The City of Cape Town continues to lead the way in the implementation of the Expanded Public Works Programme (EPWP) – a national government initiative aimed at giving unemployed South Africans a hand up through temporary jobs to earn some form of income, but also to acquire skills that could make them more employable.

In the previous financial year, the City surpassed its target of creating 42 500 work opportunities ending on 45 875. This is in line with a trend that dates back to 2011, as outlined below:

FINANCIAL YEAR Nov 2010 Dec 2011 2012/13 2013/14 2014/15 2015/16 TOTAL
TARGET 16 000 22 000 35 000 37 500 40 000 42 500 193 000
ACTUAL PERFORMANCE 13 145 26 403 35 556 38 303 40 055 45 875 199 337

The City’s Utility Services Directorate, along with Transport for Cape Town (TCT) are two of the biggest ‘employers’, accounting for just over 50% of all work opportunities created in the previous financial year. Other big ‘employers’ include Human Settlements, Community Services and the Social Development and Early Childhood Development Directorates.

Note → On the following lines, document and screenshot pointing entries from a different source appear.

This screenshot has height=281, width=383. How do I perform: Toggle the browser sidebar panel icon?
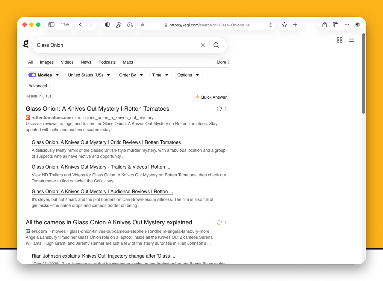(x=52, y=25)

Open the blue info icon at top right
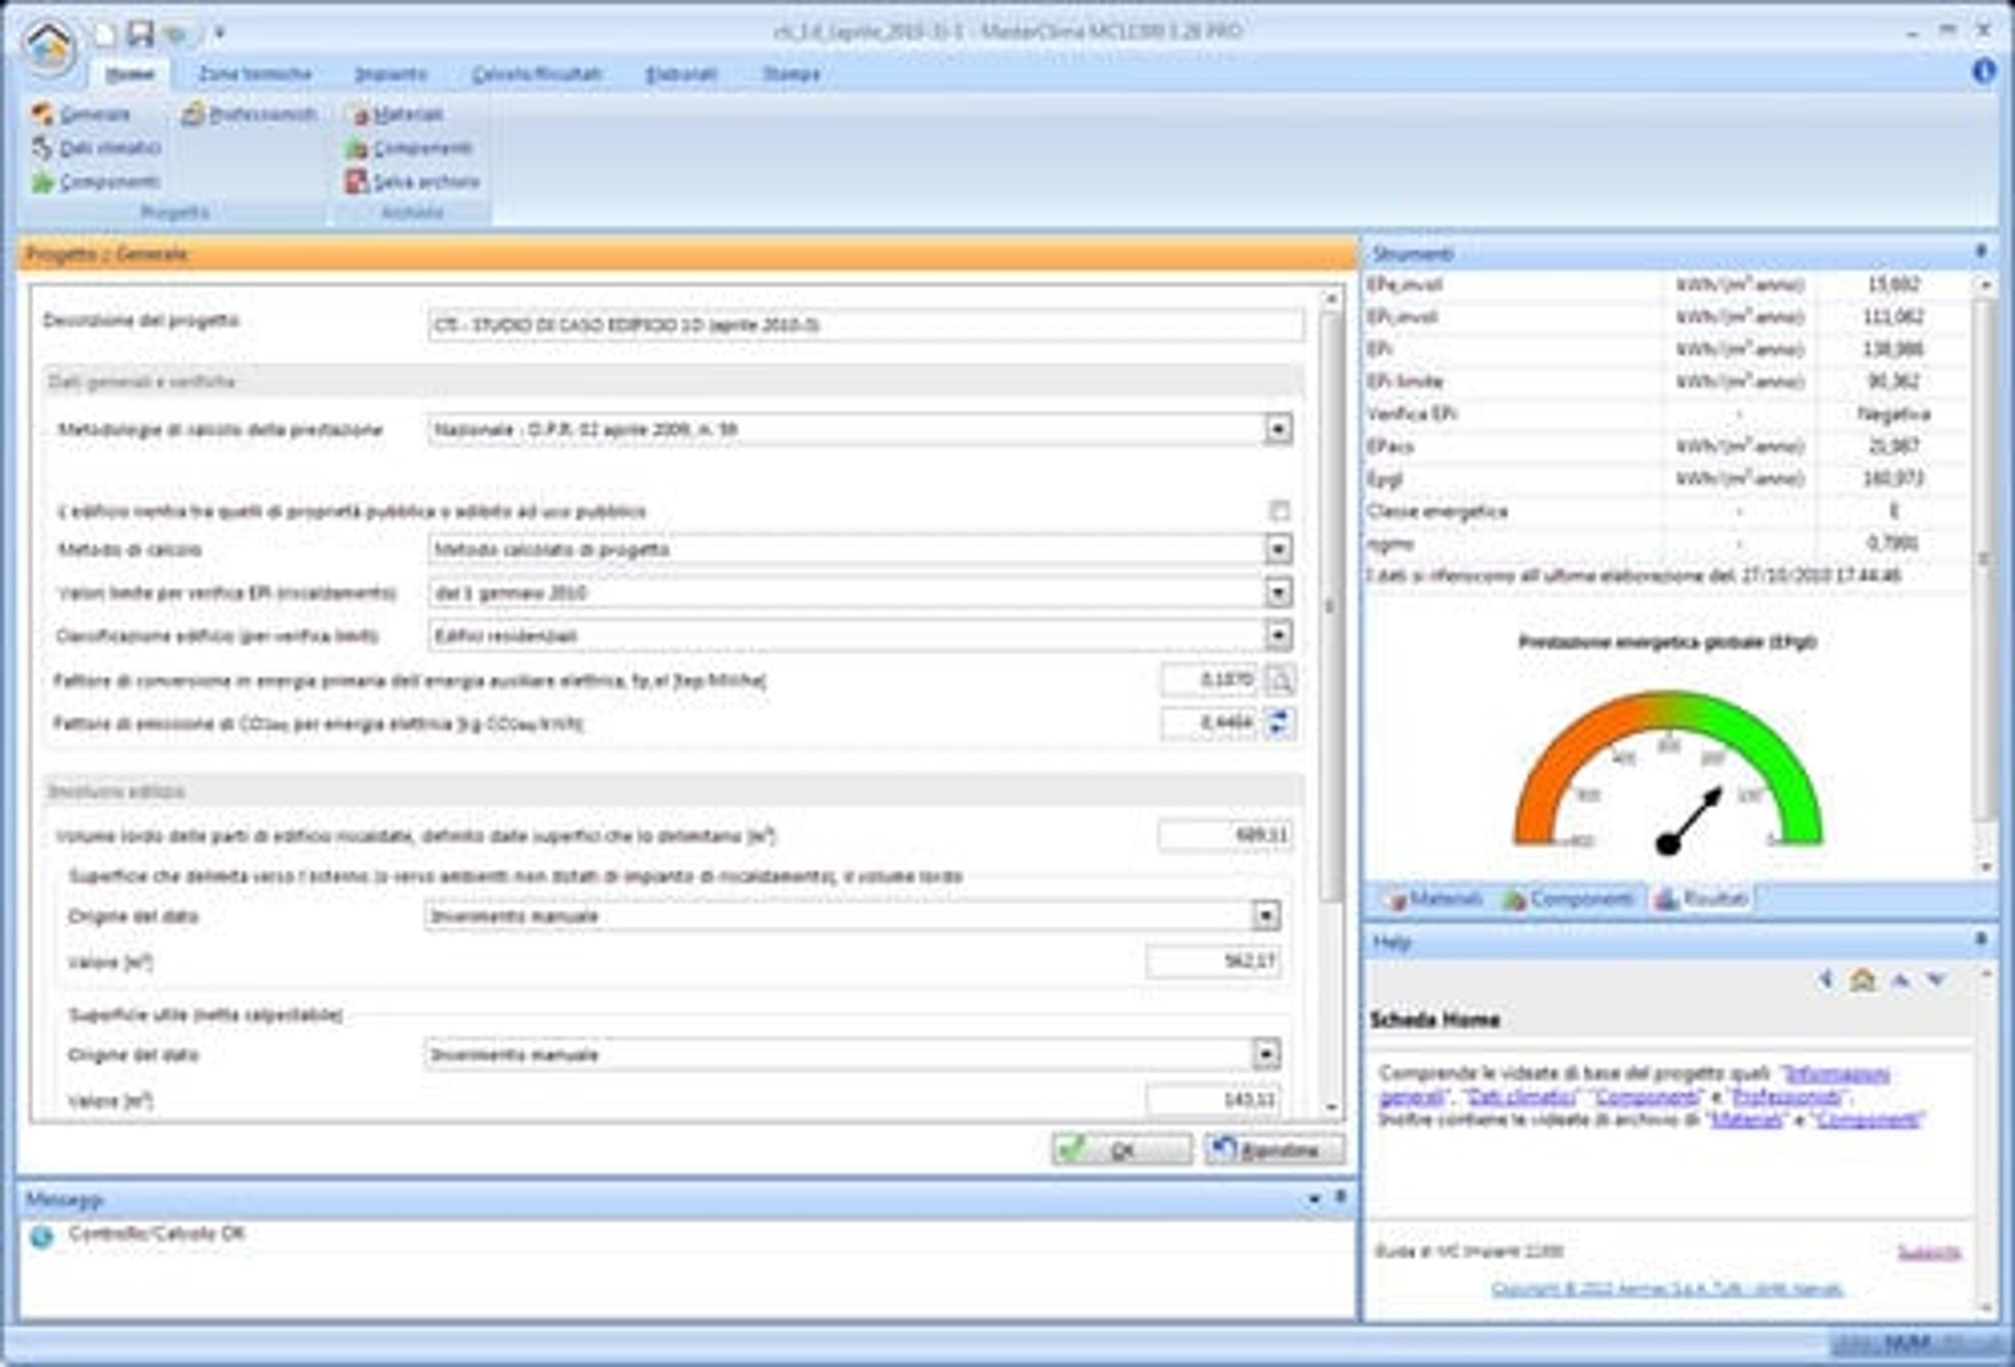1983,71
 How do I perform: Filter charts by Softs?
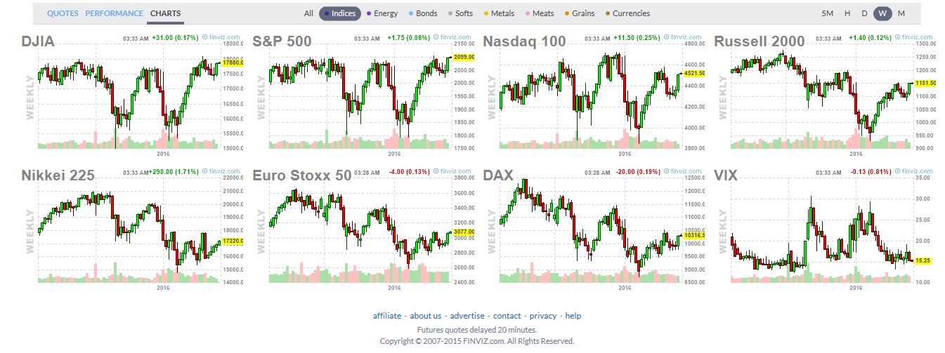point(460,13)
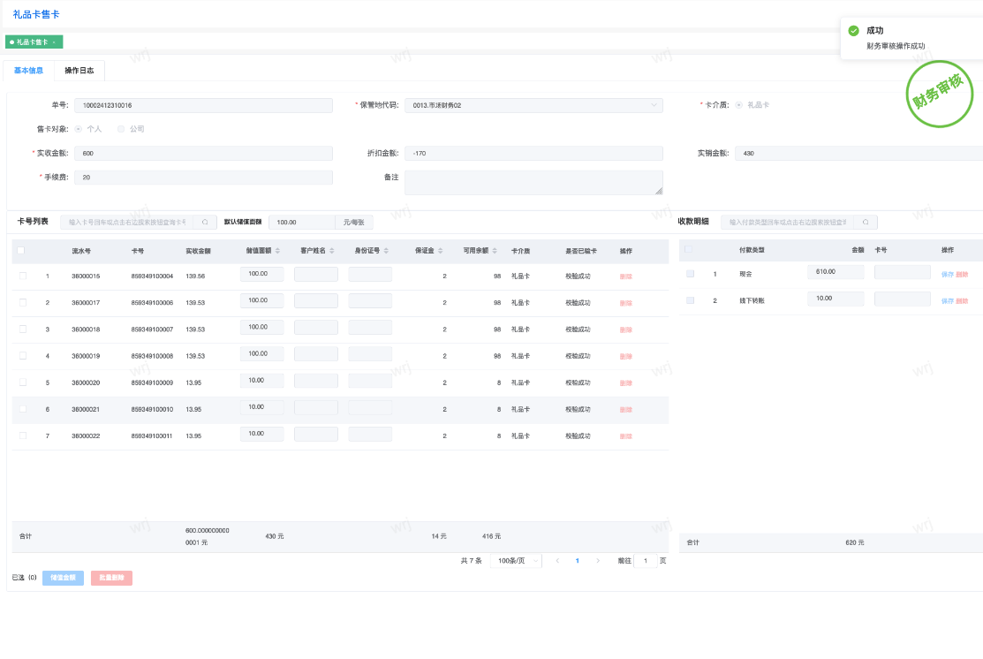
Task: Open the 100条/页 page size dropdown
Action: [x=514, y=561]
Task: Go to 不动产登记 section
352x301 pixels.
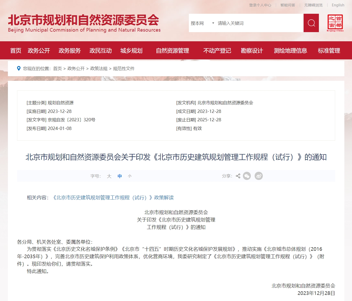Action: [217, 51]
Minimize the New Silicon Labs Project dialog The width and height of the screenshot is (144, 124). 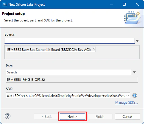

‘The Expanded Public Works Programme is an opportunity to give some of our most vulnerable residents a hand up, but also the opportunity to amass skills that they can put to use in their search for permanent employment. The City’s performance in this programme is testament to our commitment to improving the lives of our residents. We’ve fine-tuned the programme to ensure maximum benefit for all involved, so much so that other municipalities want to learn from us. I therefore encourage unemployed residents to register on the Jobseeker’s Database so that they too can become eligible for opportunities that arise,’ said the City’s Mayoral Committee Member for Social Development and Early Childhood Development, Councillor Suzette Little.

Jobseekers can register on the Database at their local subcouncil office. Registrations are valid for 12 months, which means that jobseekers must update their details at least once a year to ensure that they are considered for opportunities that arise in their areas. During the previous year, the City also embarked on a clean up the Jobseeker’s Database to track down those among the 400 000 registered applicants who haven’t updated their details as required.

‘This is a first because we are going above and beyond the call of duty to ensure that we’re reaching as many people as possible with this initiative. We’re also trying to make the programme as inclusive as possible. For a number of years now, we have also used EPWP as part of the reintegration of street people and in the last financial year, we launched a pilot project that provided work opportunities for parolees, in conjunction with the Department of Correctional Services,’ added Councillor Little.

The City’s EPWP implementation has received a number of accolades at national level in recent years. In the 2015/16 financial year, the accolades and innovation continued, including:

  • National EPWP KAMOSO 2015 Awards: Best Municipality in the Social Sector
  • Woman in Construction Award: Most Innovative Woman Training Programme Award
  • Development of the EPWP Braille Induction Booklet for EPWP jobseekers who are fully or partially visually impaired

‘We are immensely proud of our achievements thus far, but we cannot rest on our laurels. There are still many unemployed people in our city who need work opportunities to give themselves and their families a financial boost. So we will continue to push ourselves to find even more creative and sustainable ways to make this programme count in the lives of our residents,’ said Councillor Little.